** Working data follows **
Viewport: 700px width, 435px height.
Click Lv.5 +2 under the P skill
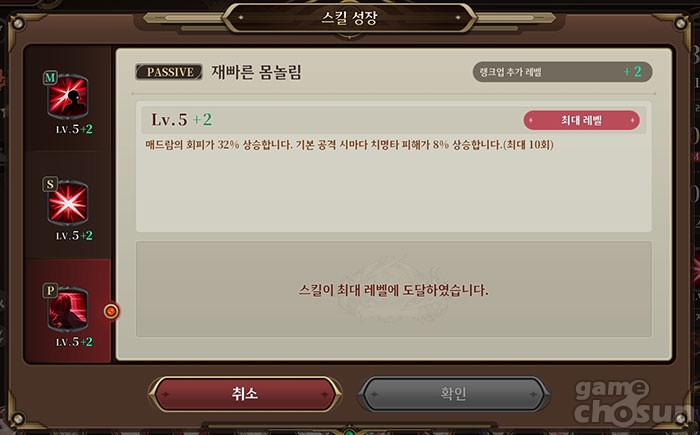coord(74,342)
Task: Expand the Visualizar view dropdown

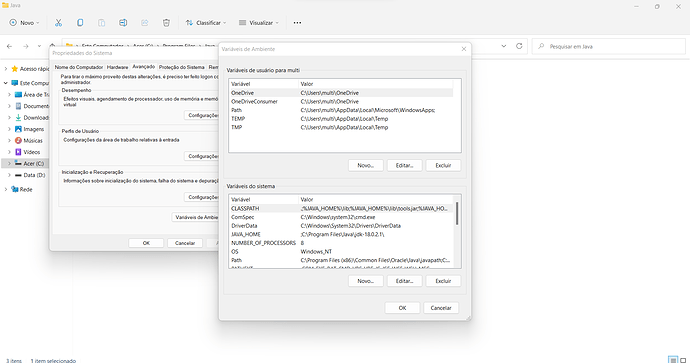Action: (x=259, y=23)
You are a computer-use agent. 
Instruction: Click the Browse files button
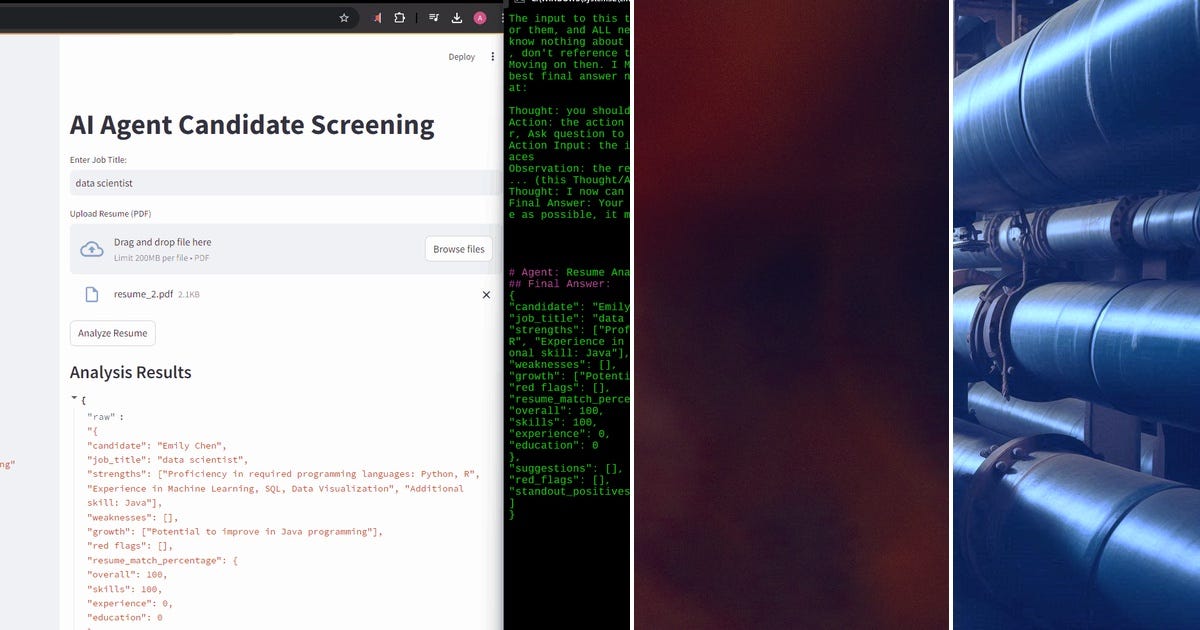[458, 248]
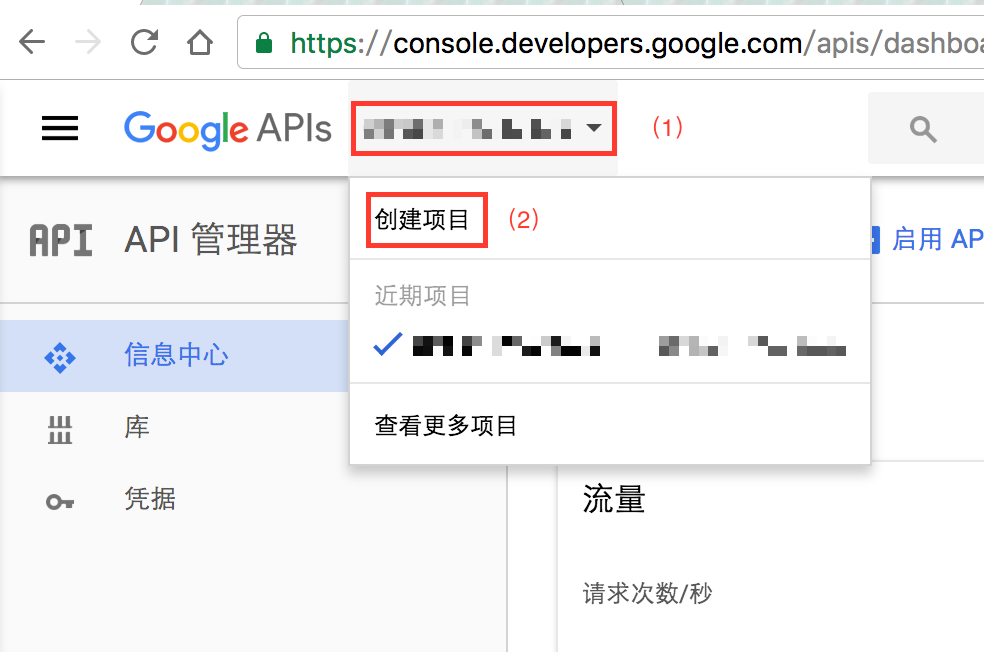Reload the current page

pyautogui.click(x=145, y=43)
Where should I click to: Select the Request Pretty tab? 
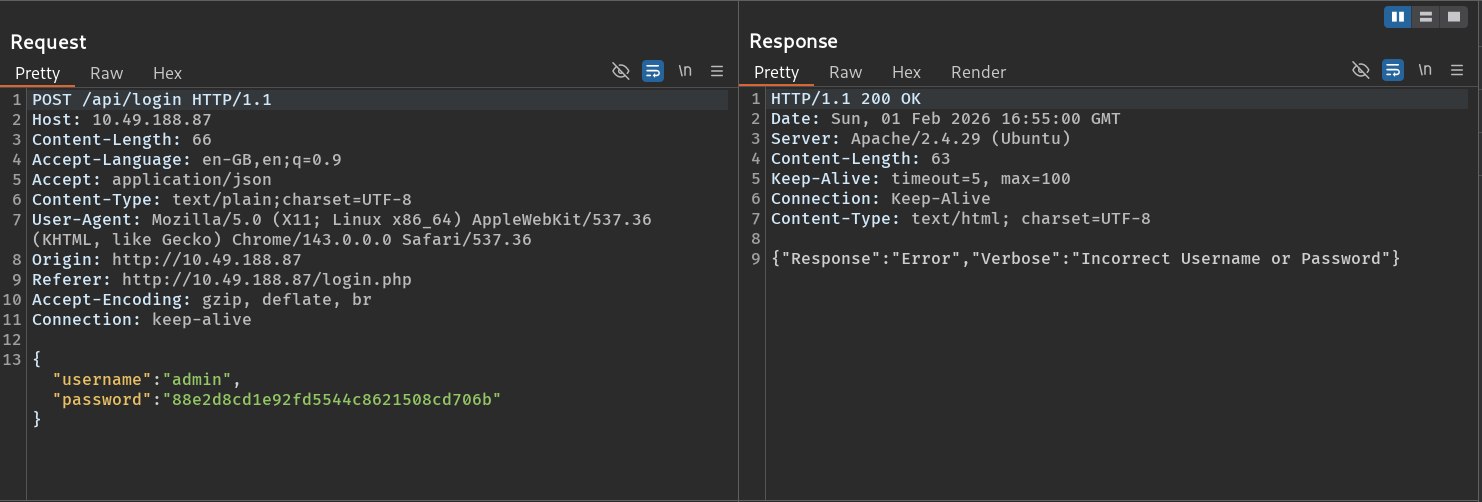pyautogui.click(x=38, y=73)
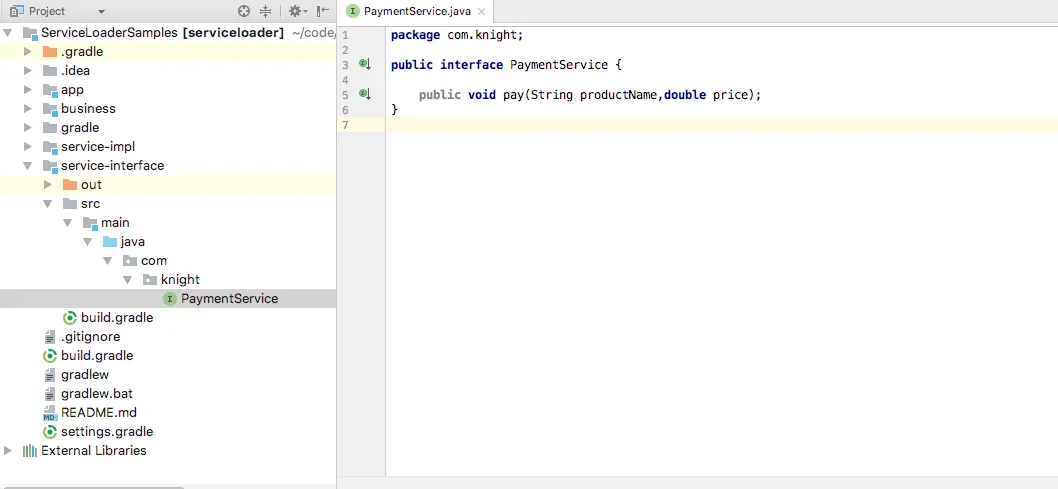Viewport: 1058px width, 489px height.
Task: Close the PaymentService.java tab
Action: [x=481, y=11]
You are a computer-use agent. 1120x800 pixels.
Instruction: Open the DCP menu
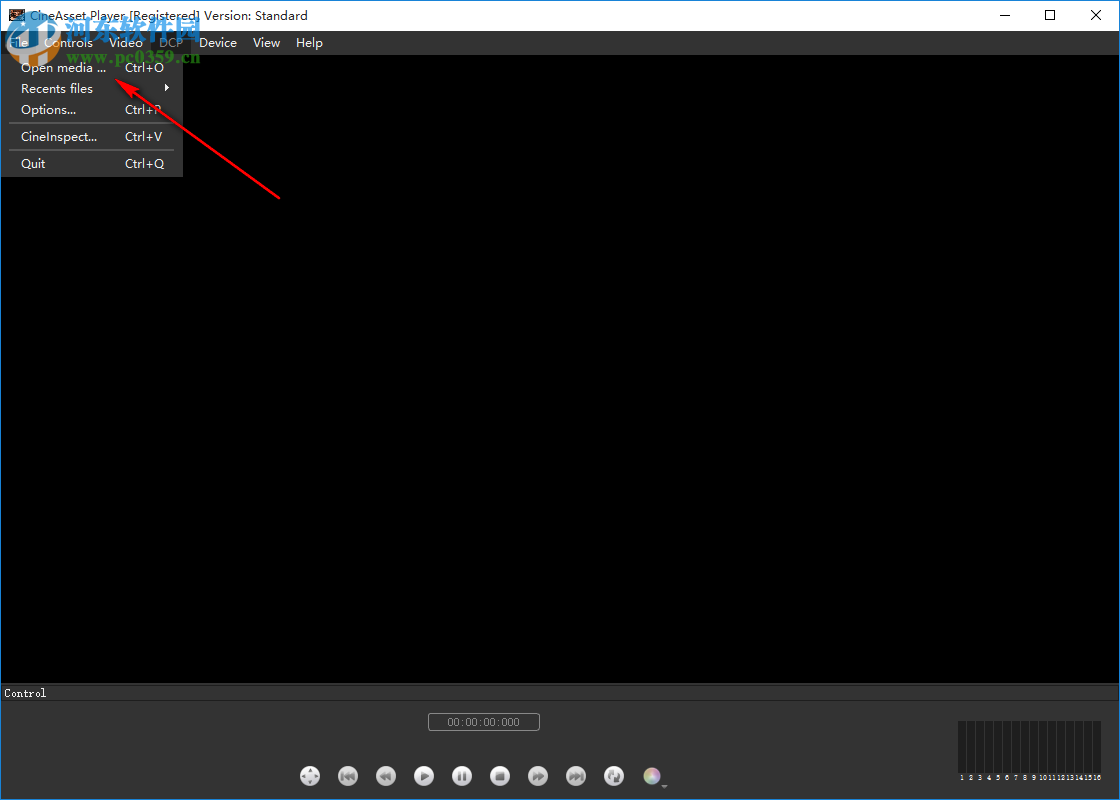click(170, 42)
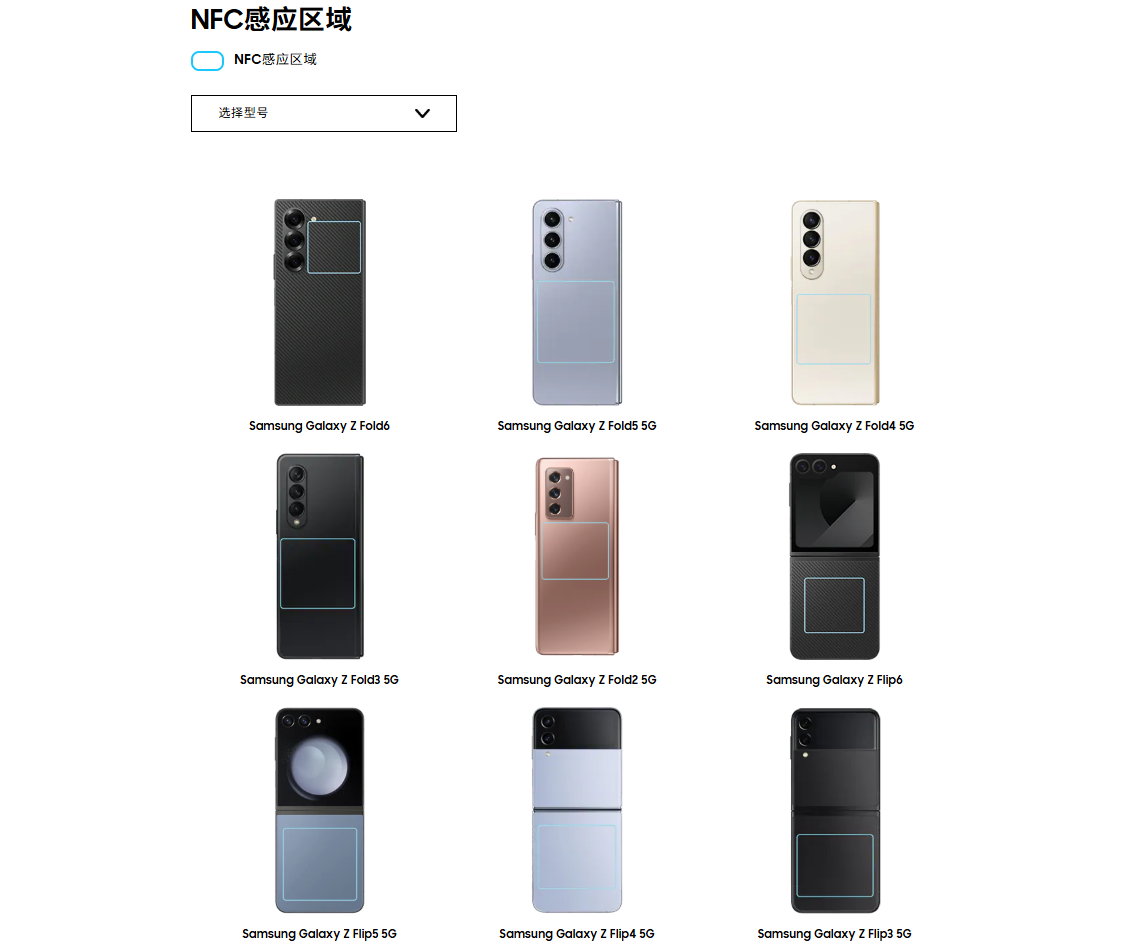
** End of Working data **
→ Aim of the task: Everything in the material except the pictures should be restated word for word.

→ Result of this exercise:
Viewport: 700px width, 435px height.
Click Lv.5 +2 under the P skill
coord(74,342)
Task: Expand the Visualizar view dropdown

Action: (x=259, y=23)
You are a computer-use agent. 
Instruction: Click the Browse files button
[458, 248]
Reload the current page

pyautogui.click(x=145, y=43)
Where should I click to: Select the Request Pretty tab? 
pyautogui.click(x=38, y=73)
Viewport: 1058px width, 489px height.
Task: Close the PaymentService.java tab
Action: [x=481, y=11]
You are a computer-use agent. 1120x800 pixels.
Instruction: Open the DCP menu
click(170, 42)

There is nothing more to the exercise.